SOURCE RECORDS:
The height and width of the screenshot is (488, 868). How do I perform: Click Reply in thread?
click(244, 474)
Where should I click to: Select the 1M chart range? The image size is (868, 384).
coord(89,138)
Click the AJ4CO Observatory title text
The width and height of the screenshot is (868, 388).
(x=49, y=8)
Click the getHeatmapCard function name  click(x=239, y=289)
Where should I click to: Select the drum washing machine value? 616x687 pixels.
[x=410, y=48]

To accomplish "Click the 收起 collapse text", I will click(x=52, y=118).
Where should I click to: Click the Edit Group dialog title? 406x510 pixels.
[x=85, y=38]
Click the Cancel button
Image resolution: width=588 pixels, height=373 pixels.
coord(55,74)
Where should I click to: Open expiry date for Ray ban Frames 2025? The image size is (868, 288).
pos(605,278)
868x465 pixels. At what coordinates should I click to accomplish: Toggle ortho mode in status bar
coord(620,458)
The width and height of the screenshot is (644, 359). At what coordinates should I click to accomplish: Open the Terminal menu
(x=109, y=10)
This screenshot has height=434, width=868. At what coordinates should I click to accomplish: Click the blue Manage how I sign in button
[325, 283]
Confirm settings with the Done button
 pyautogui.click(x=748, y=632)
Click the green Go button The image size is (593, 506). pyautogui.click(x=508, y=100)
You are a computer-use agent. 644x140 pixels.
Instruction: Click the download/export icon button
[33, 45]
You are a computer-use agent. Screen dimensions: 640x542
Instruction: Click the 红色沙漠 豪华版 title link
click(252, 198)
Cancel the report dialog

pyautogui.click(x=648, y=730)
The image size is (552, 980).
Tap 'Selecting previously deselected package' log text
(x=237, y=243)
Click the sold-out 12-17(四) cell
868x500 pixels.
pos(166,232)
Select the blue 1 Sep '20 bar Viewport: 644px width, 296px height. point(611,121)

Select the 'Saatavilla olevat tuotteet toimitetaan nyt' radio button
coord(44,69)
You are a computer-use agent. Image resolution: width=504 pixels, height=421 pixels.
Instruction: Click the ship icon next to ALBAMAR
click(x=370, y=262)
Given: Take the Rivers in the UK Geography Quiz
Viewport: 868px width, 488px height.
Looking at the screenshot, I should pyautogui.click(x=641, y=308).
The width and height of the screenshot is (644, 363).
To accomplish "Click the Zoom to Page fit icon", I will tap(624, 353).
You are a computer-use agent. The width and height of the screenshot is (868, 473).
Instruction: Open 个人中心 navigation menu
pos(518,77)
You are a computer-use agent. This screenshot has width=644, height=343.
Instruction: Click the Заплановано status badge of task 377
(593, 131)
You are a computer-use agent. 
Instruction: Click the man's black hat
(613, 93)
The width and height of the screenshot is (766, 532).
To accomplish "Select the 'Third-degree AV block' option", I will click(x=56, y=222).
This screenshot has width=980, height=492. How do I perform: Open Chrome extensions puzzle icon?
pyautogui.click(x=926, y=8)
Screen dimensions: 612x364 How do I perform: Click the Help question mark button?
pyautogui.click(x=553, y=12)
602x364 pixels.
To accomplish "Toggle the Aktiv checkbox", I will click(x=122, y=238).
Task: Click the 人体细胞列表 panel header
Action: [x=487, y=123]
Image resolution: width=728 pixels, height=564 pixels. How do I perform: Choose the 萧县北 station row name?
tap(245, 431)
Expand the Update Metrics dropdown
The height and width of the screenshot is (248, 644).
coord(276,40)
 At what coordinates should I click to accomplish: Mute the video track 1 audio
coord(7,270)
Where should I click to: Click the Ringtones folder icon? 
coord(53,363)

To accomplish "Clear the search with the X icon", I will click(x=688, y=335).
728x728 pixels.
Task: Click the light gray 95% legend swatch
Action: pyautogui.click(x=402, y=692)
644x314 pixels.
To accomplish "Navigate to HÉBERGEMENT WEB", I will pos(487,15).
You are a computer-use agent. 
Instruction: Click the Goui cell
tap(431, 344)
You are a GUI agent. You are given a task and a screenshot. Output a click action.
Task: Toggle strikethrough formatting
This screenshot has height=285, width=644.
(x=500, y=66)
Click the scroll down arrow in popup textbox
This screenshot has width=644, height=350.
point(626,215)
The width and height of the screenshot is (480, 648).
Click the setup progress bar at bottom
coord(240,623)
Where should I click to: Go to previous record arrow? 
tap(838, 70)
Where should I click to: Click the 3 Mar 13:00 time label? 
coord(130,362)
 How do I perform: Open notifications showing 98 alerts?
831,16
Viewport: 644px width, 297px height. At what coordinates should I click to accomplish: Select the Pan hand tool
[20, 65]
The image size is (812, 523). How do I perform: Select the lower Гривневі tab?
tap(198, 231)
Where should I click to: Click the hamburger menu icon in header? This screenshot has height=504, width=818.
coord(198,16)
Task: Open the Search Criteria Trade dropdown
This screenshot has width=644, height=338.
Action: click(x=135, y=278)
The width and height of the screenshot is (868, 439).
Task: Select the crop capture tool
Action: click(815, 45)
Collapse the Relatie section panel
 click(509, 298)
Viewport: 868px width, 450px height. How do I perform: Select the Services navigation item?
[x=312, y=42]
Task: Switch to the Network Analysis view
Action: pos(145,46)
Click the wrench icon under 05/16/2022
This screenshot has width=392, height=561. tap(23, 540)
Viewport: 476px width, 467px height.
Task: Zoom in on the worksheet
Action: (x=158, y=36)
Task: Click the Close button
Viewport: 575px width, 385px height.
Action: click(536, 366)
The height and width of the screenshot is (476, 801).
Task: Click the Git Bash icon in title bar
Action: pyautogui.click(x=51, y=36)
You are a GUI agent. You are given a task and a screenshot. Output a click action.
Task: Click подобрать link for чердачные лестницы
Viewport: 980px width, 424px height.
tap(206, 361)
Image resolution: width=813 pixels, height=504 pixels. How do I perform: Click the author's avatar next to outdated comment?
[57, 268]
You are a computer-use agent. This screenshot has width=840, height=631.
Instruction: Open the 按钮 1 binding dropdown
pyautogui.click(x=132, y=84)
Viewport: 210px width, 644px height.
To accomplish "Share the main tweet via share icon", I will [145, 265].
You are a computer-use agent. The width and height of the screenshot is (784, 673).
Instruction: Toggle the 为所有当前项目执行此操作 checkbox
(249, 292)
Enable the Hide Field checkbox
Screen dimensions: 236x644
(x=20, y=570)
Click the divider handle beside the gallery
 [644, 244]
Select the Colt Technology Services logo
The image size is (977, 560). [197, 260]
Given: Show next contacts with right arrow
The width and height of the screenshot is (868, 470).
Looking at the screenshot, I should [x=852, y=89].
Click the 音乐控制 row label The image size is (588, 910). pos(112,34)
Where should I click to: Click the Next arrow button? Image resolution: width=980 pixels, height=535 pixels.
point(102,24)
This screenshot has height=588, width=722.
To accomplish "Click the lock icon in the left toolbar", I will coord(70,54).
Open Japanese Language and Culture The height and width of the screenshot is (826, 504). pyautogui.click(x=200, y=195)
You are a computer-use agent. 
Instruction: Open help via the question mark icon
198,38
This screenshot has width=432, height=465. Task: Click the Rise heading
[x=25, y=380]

EXERCISE GOAL:
Every record must be transcribed exactly, with no line skipped.

RESPONSE BOX:
The height and width of the screenshot is (488, 868). How do I perform: Click Reply in thread?
click(244, 474)
Where should I click to: Select the 1M chart range? The image size is (868, 384).
coord(89,138)
Click the AJ4CO Observatory title text
The width and height of the screenshot is (868, 388).
(x=49, y=8)
Click the getHeatmapCard function name  click(x=239, y=289)
Where should I click to: Select the drum washing machine value? 616x687 pixels.
[x=410, y=48]

To accomplish "Click the 收起 collapse text", I will click(x=52, y=118).
Where should I click to: Click the Edit Group dialog title? 406x510 pixels.
[x=85, y=38]
Click the Cancel button
Image resolution: width=588 pixels, height=373 pixels.
coord(55,74)
Where should I click to: Open expiry date for Ray ban Frames 2025? The image size is (868, 288).
pos(605,278)
868x465 pixels. At what coordinates should I click to accomplish: Toggle ortho mode in status bar
coord(620,458)
The width and height of the screenshot is (644, 359). At what coordinates should I click to accomplish: Open the Terminal menu
(x=109, y=10)
This screenshot has height=434, width=868. At what coordinates should I click to accomplish: Click the blue Manage how I sign in button
[325, 283]
Confirm settings with the Done button
 pyautogui.click(x=748, y=632)
Click the green Go button The image size is (593, 506). pyautogui.click(x=508, y=100)
You are a computer-use agent. 644x140 pixels.
Instruction: Click the download/export icon button
[33, 45]
You are a computer-use agent. Screen dimensions: 640x542
Instruction: Click the 红色沙漠 豪华版 title link
click(252, 198)
Cancel the report dialog

pyautogui.click(x=648, y=730)
The image size is (552, 980).
Tap 'Selecting previously deselected package' log text
(x=237, y=243)
Click the sold-out 12-17(四) cell
868x500 pixels.
pos(166,232)
Select the blue 1 Sep '20 bar Viewport: 644px width, 296px height. point(611,121)

Select the 'Saatavilla olevat tuotteet toimitetaan nyt' radio button
coord(44,69)
You are a computer-use agent. Image resolution: width=504 pixels, height=421 pixels.
Instruction: Click the ship icon next to ALBAMAR
click(x=370, y=262)
Given: Take the Rivers in the UK Geography Quiz
Viewport: 868px width, 488px height.
Looking at the screenshot, I should pyautogui.click(x=641, y=308).
The width and height of the screenshot is (644, 363).
To accomplish "Click the Zoom to Page fit icon", I will tap(624, 353).
You are a computer-use agent. The width and height of the screenshot is (868, 473).
Instruction: Open 个人中心 navigation menu
pos(518,77)
You are a computer-use agent. This screenshot has width=644, height=343.
Instruction: Click the Заплановано status badge of task 377
(593, 131)
You are a computer-use agent. 
Instruction: Click the man's black hat
(613, 93)
The width and height of the screenshot is (766, 532).
To accomplish "Select the 'Third-degree AV block' option", I will click(x=56, y=222).
This screenshot has width=980, height=492. How do I perform: Open Chrome extensions puzzle icon?
pyautogui.click(x=926, y=8)
Screen dimensions: 612x364 How do I perform: Click the Help question mark button?
pyautogui.click(x=553, y=12)
602x364 pixels.
To accomplish "Toggle the Aktiv checkbox", I will click(x=122, y=238).
Task: Click the 人体细胞列表 panel header
Action: [x=487, y=123]
Image resolution: width=728 pixels, height=564 pixels. How do I perform: Choose the 萧县北 station row name?
tap(245, 431)
Expand the Update Metrics dropdown
The height and width of the screenshot is (248, 644).
coord(276,40)
 At what coordinates should I click to accomplish: Mute the video track 1 audio
coord(7,270)
Where should I click to: Click the Ringtones folder icon? 
coord(53,363)

To accomplish "Clear the search with the X icon", I will click(x=688, y=335).
728x728 pixels.
Task: Click the light gray 95% legend swatch
Action: pyautogui.click(x=402, y=692)
644x314 pixels.
To accomplish "Navigate to HÉBERGEMENT WEB", I will pos(487,15).
You are a computer-use agent. 
Instruction: Click the Goui cell
tap(431, 344)
You are a GUI agent. You are given a task and a screenshot. Output a click action.
Task: Toggle strikethrough formatting
This screenshot has height=285, width=644.
(x=500, y=66)
Click the scroll down arrow in popup textbox
This screenshot has width=644, height=350.
point(626,215)
The width and height of the screenshot is (480, 648).
Click the setup progress bar at bottom
coord(240,623)
Where should I click to: Go to previous record arrow? 
tap(838, 70)
Where should I click to: Click the 3 Mar 13:00 time label? 
coord(130,362)
 How do I perform: Open notifications showing 98 alerts?
831,16
Viewport: 644px width, 297px height. At what coordinates should I click to accomplish: Select the Pan hand tool
[20, 65]
The image size is (812, 523). How do I perform: Select the lower Гривневі tab?
tap(198, 231)
Where should I click to: Click the hamburger menu icon in header? This screenshot has height=504, width=818.
coord(198,16)
Task: Open the Search Criteria Trade dropdown
This screenshot has width=644, height=338.
Action: click(x=135, y=278)
The width and height of the screenshot is (868, 439).
Task: Select the crop capture tool
Action: click(815, 45)
Collapse the Relatie section panel
 click(509, 298)
Viewport: 868px width, 450px height. How do I perform: Select the Services navigation item?
[x=312, y=42]
Task: Switch to the Network Analysis view
Action: pos(145,46)
Click the wrench icon under 05/16/2022
This screenshot has width=392, height=561. tap(23, 540)
Viewport: 476px width, 467px height.
Task: Zoom in on the worksheet
Action: (x=158, y=36)
Task: Click the Close button
Viewport: 575px width, 385px height.
Action: click(536, 366)
The height and width of the screenshot is (476, 801).
Task: Click the Git Bash icon in title bar
Action: pyautogui.click(x=51, y=36)
You are a GUI agent. You are given a task and a screenshot. Output a click action.
Task: Click подобрать link for чердачные лестницы
Viewport: 980px width, 424px height.
tap(206, 361)
Image resolution: width=813 pixels, height=504 pixels. How do I perform: Click the author's avatar next to outdated comment?
[57, 268]
You are a computer-use agent. This screenshot has width=840, height=631.
Instruction: Open the 按钮 1 binding dropdown
pyautogui.click(x=132, y=84)
Viewport: 210px width, 644px height.
To accomplish "Share the main tweet via share icon", I will [145, 265].
You are a computer-use agent. The width and height of the screenshot is (784, 673).
Instruction: Toggle the 为所有当前项目执行此操作 checkbox
(249, 292)
Enable the Hide Field checkbox
Screen dimensions: 236x644
(x=20, y=570)
Click the divider handle beside the gallery
 [644, 244]
Select the Colt Technology Services logo
The image size is (977, 560). [197, 260]
Given: Show next contacts with right arrow
The width and height of the screenshot is (868, 470).
Looking at the screenshot, I should [x=852, y=89].
Click the 音乐控制 row label The image size is (588, 910). pos(112,34)
Where should I click to: Click the Next arrow button? Image resolution: width=980 pixels, height=535 pixels.
point(102,24)
This screenshot has height=588, width=722.
To accomplish "Click the lock icon in the left toolbar", I will coord(70,54).
Open Japanese Language and Culture The height and width of the screenshot is (826, 504). pyautogui.click(x=200, y=195)
You are a computer-use agent. 
Instruction: Open help via the question mark icon
198,38
This screenshot has width=432, height=465. Task: Click the Rise heading
[x=25, y=380]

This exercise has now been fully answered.